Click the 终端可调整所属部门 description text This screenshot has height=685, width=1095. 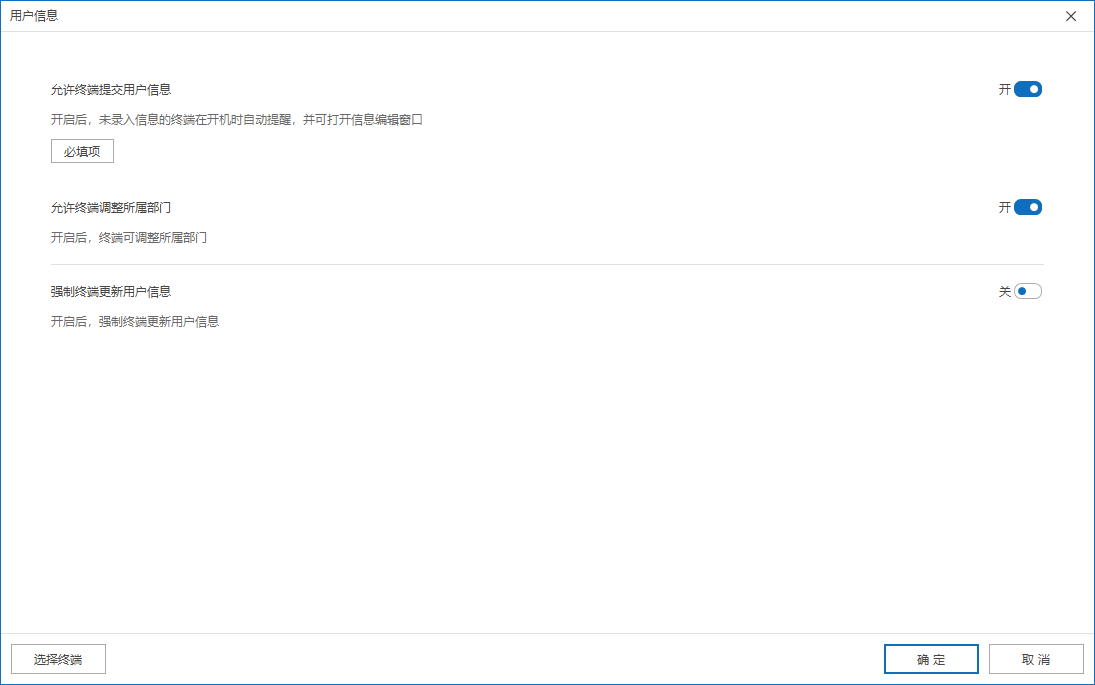[x=129, y=238]
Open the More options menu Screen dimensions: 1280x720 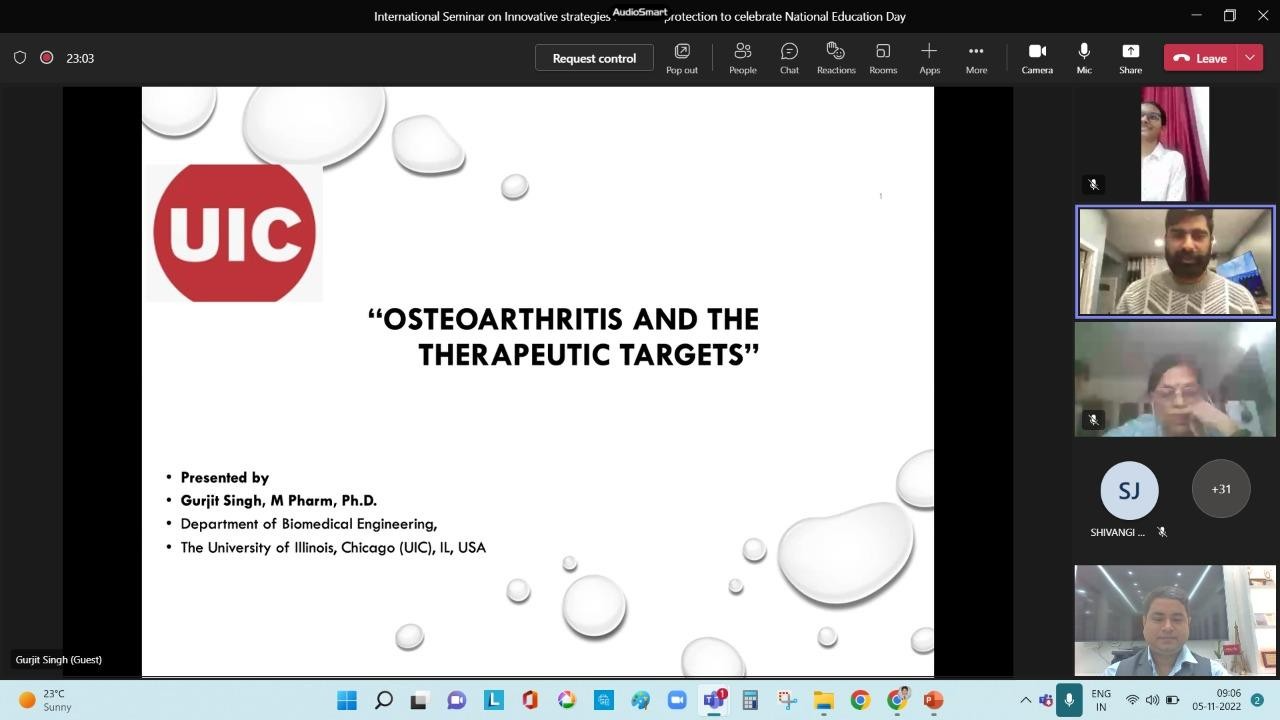(976, 58)
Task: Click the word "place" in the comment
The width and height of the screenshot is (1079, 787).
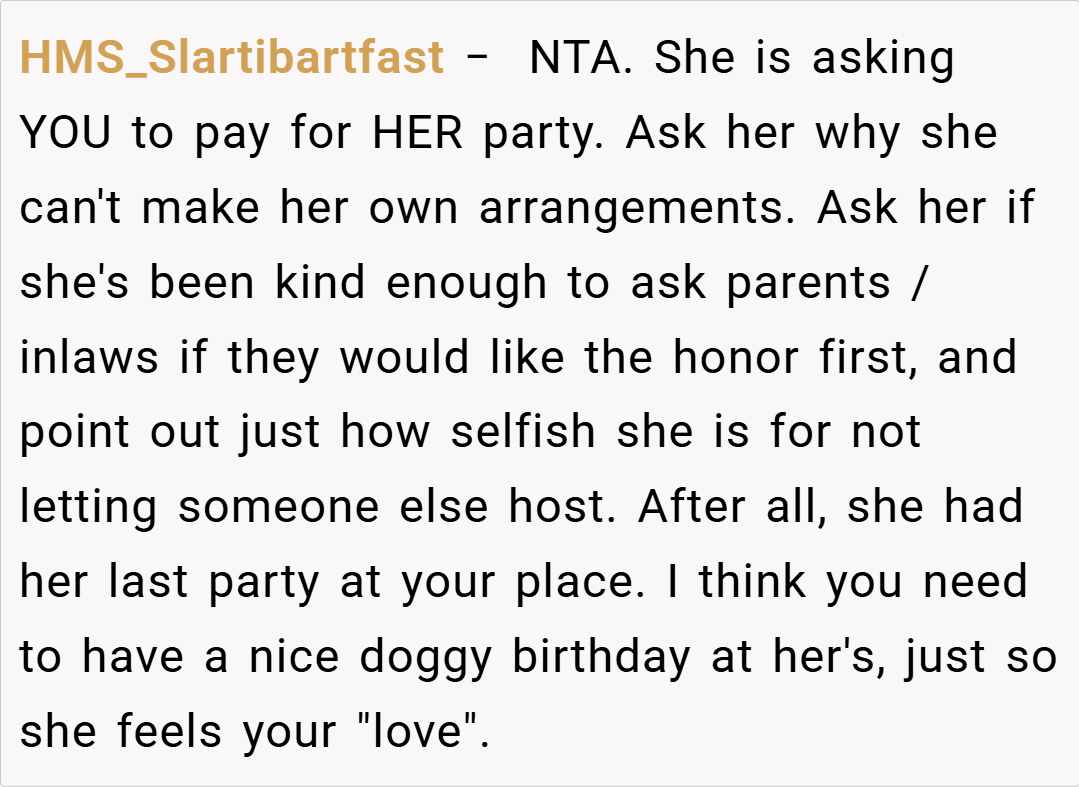Action: pos(576,583)
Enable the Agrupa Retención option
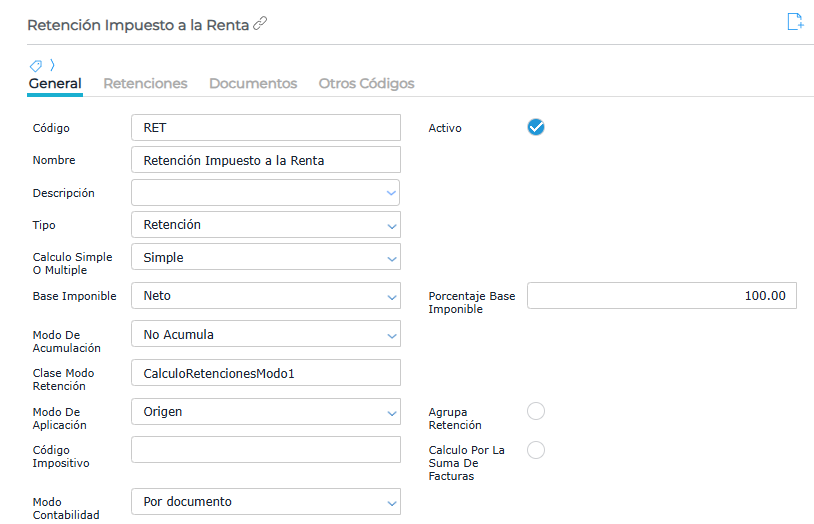This screenshot has width=814, height=524. (536, 411)
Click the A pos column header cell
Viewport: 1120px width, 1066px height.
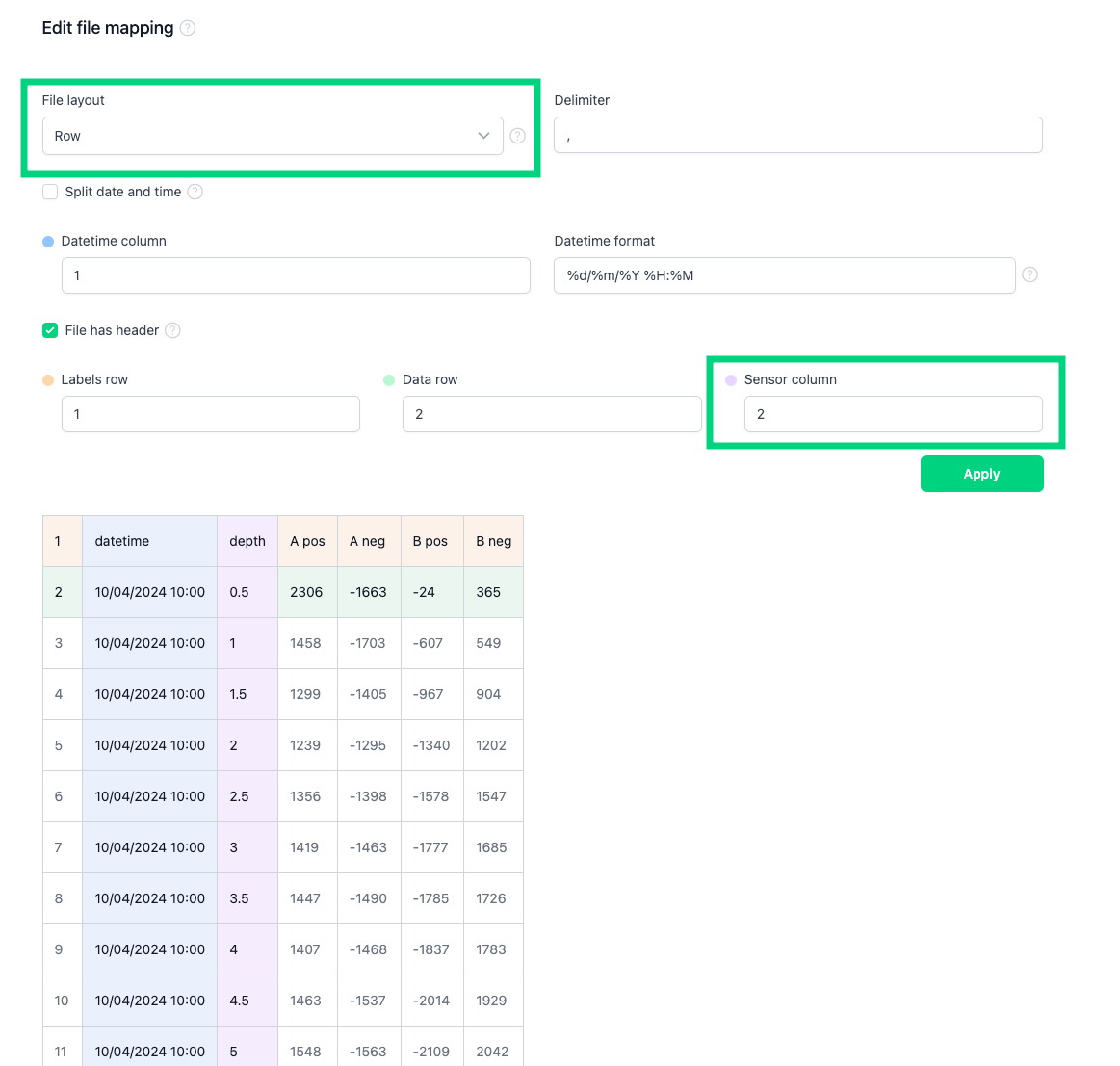coord(307,541)
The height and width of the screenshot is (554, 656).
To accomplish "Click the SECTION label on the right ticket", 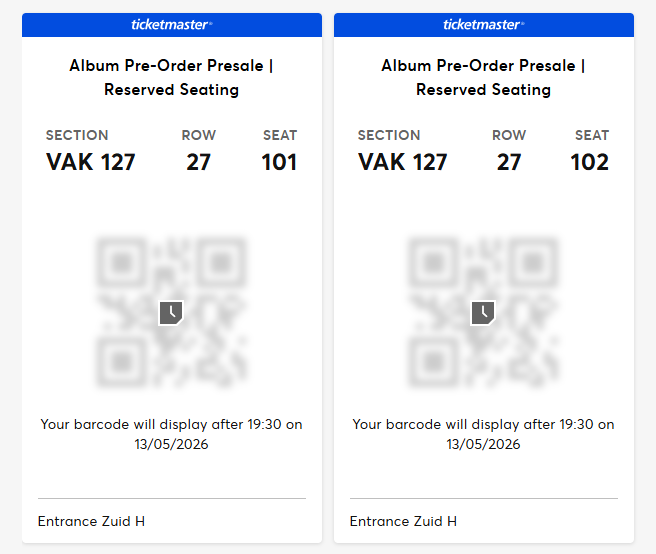I will pyautogui.click(x=389, y=135).
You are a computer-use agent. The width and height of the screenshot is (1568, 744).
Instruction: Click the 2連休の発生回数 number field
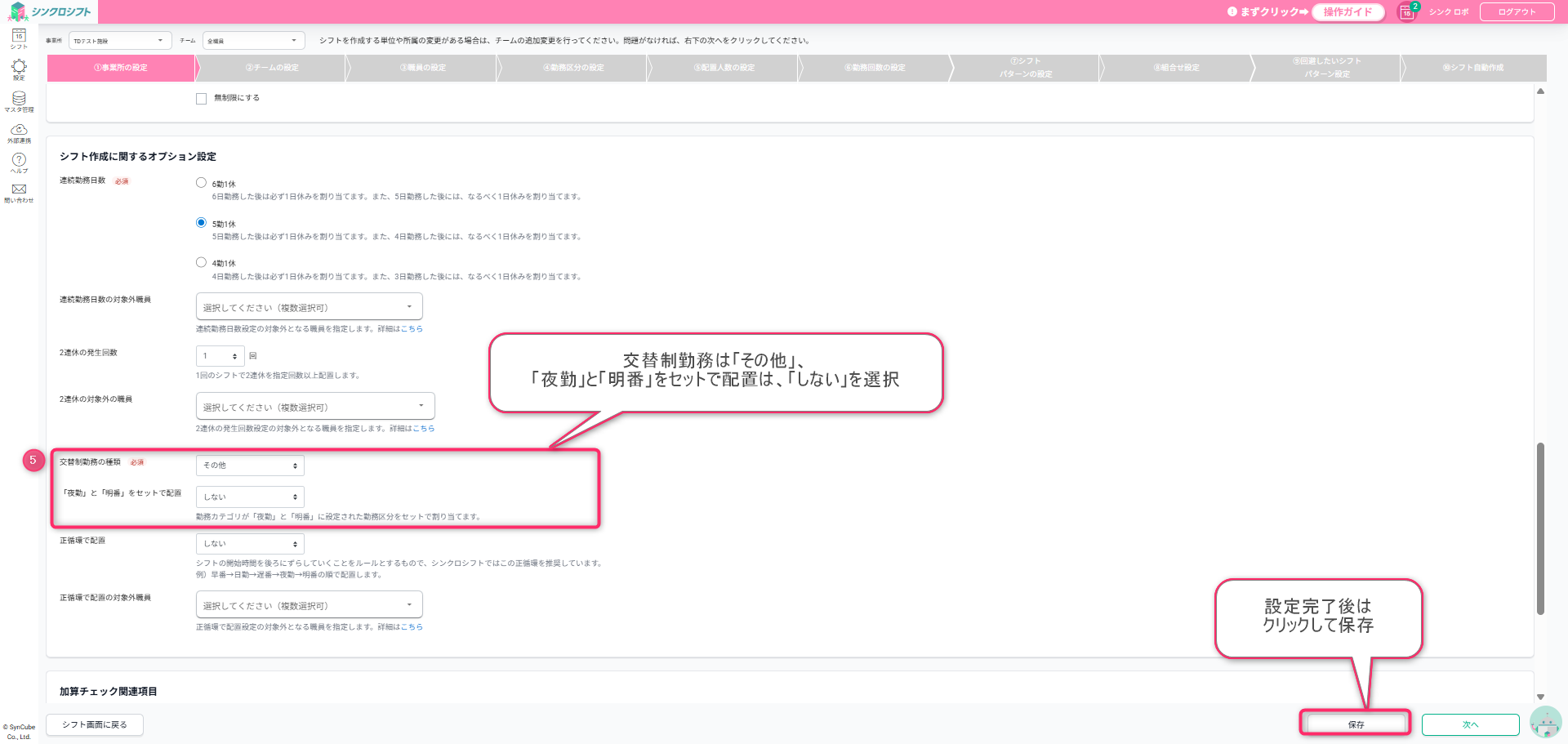pos(217,356)
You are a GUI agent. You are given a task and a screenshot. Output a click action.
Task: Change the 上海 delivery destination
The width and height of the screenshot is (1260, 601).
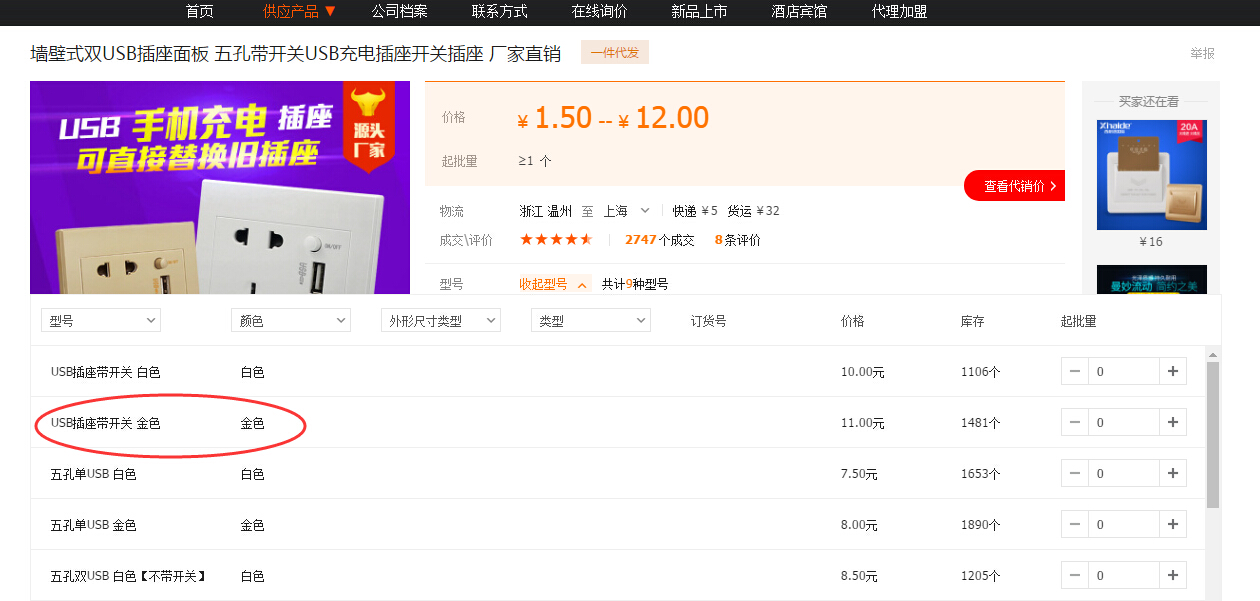click(x=626, y=211)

### [Task instructions]
Put each line of the listing into a JSON list of strings, starting at the line with "You are a computer-use" and continuing through the final line of the listing, both included, with one string per line and blank lines omitted. Leave the pictures out of the list.

### [Written solution]
[
  "You are a computer-use agent. The width and height of the screenshot is (1568, 744).",
  "Instruction: Click the 2連休の発生回数 number field",
  "pos(217,356)",
  "You are a GUI agent. You are given a task and a screenshot. Output a click action.",
  "Task: Change the 上海 delivery destination",
  "The width and height of the screenshot is (1260, 601).",
  "click(x=626, y=211)"
]